(Saved data entries)
● ● ● ● ●

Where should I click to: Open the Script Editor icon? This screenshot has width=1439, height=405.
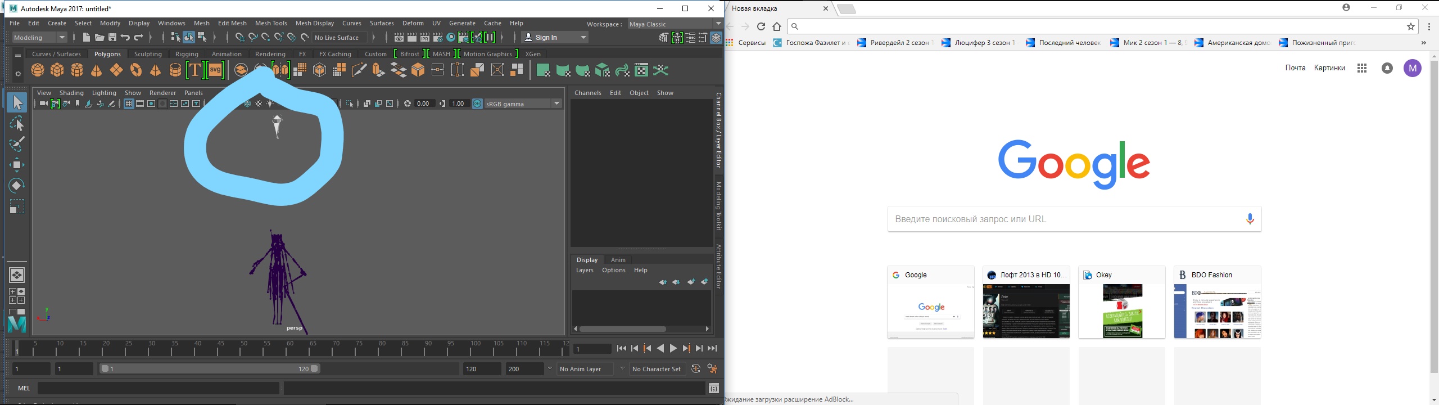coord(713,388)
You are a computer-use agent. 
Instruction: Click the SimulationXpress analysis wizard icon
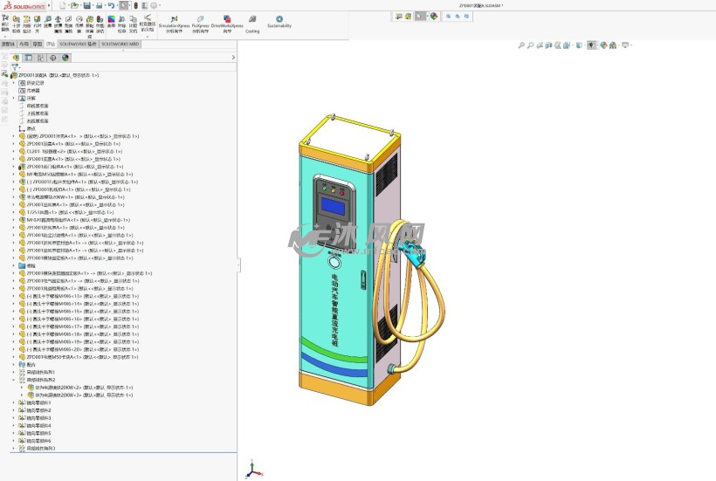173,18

● ● ● ● ●

Your answer must be an exact copy of the lines above, from the line that contains "Instruction: Click the" through the final line, with no pictures in it.

Answer to this task:
Instruction: Click the SimulationXpress analysis wizard icon
173,18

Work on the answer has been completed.